» **ATTIVITÀ DA SVOLGERE**:
[1] Riassumi in due frasi l'articolo sul cambiamento climatico.
[2] Riproduci fedelmente il passo dell'articolo sul cambiamento climatico che va da "Purtroppo questa pandemia" fino a "un futuro sostenibile." compreso.

» **ESTRATTO**:

((

La riscossa del cambiamento climatico
Nel 2018 hanno preso vita, per le strade di innumerevoli città, movimenti di ragazzi che protestavano contro il cambiamento climatico e contro quello che i governi non facevano, questi erano i ragazzi dei Fridays for future. Ma oggi, ormai da più di un anno, che fine hanno fatto? È cambiato qualcosa? I governi si sono accorti di questo cambiamento annunciato precedentemente dagli scienziati e poi da milioni di ragazzi?
Purtroppo questa pandemia di sars-cov2 ci ha rinchiusi tutti dentro casa, compresi ovviamente i Fridays, ma è stata la pandemia stessa a far aprire ai governi di tutto il mondo, specialmente quelli dei paesi più ricchi poiché ne ricaverebbero più vantaggi: bisogna fare un’inversione di marcia ad U, altrimenti si incomberebbe in danni irreparabili; in questo caso non si potrà più combattere per un futuro sostenibile.
Per far capire concretamente il pericolo di questo cambiamento climatico basti portare l’esempio di Venezia che in un prossimo futuro potrebbe essere completamente sommersa dall’acqua e noi perderemmo tutto il suo immenso patrimonio culturale e sociale.
Fortunatamente anche il governo italiano, con la nuova amministrazione Draghi, ha aperto la strada alla cosiddetta politica green. Mario Draghi, attuale premier italiano, nel suo discorso alla camera ripetuto anche al senato, ha detto che non si può lasciare alle future generazioni (che saremo noi) una buona moneta se poi la si deve spendere in un pianeta devastato e invivibile.
Con questo commuovente discorso, che aveva anche altri scopi politici, Draghi ha aperto quella che si può definire una lotta culturale: un percorso che si divide fra le scelte per uscire dall’emergenza sanitaria e quelle per lanciare la transizione socio-ecologica. Attenzione però: non si tratta di una questione di ideologia e di pro e contro, ma di un confronto utile a dare la giusta direzione di marcia alla scelta ecologista.
Basterebbe pensare a come la rivoluzione energetica sia stata presentata come un passaggio dalle risorse fossili a quelle rinnovabili, dimenticando che il 50% dei consumi sono sprechi che potrebbero essere eliminati garantendo gli stessi servizi.
Inoltre basterebbe pensare la transizione come un fatto di tecnologie che riducono al minimo i bisogni di partecipare ai cambiamenti.

))

» **MATERIALE FORNITO**:
((

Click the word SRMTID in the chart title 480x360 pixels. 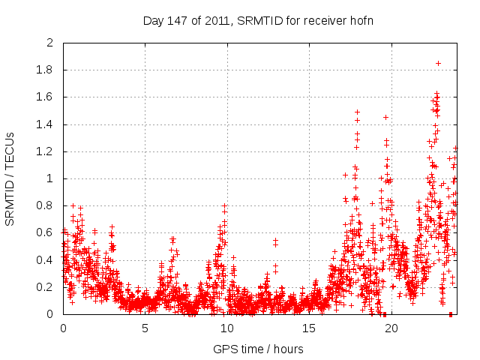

))

» **RISPOSTE PER ATTIVITÀ**:
[1] Nel 2018 i ragazzi dei Fridays for future hanno protestato nelle strade contro il cambiamento climatico e contro l'inerzia dei governi, e la pandemia di sars-cov2 ha poi portato i governi di tutto il mondo a capire che serve un'inversione di marcia per evitare danni irreparabili. Anche il governo italiano, con l'amministrazione Draghi, ha aperto la strada alla politica green, avviando una lotta culturale tra le scelte per uscire dall'emergenza sanitaria e quelle per lanciare la transizione socio-ecologica.

[2]
Purtroppo questa pandemia di sars-cov2 ci ha rinchiusi tutti dentro casa, compresi ovviamente i Fridays, ma è stata la pandemia stessa a far aprire ai governi di tutto il mondo, specialmente quelli dei paesi più ricchi poiché ne ricaverebbero più vantaggi: bisogna fare un’inversione di marcia ad U, altrimenti si incomberebbe in danni irreparabili; in questo caso non si potrà più combattere per un futuro sostenibile.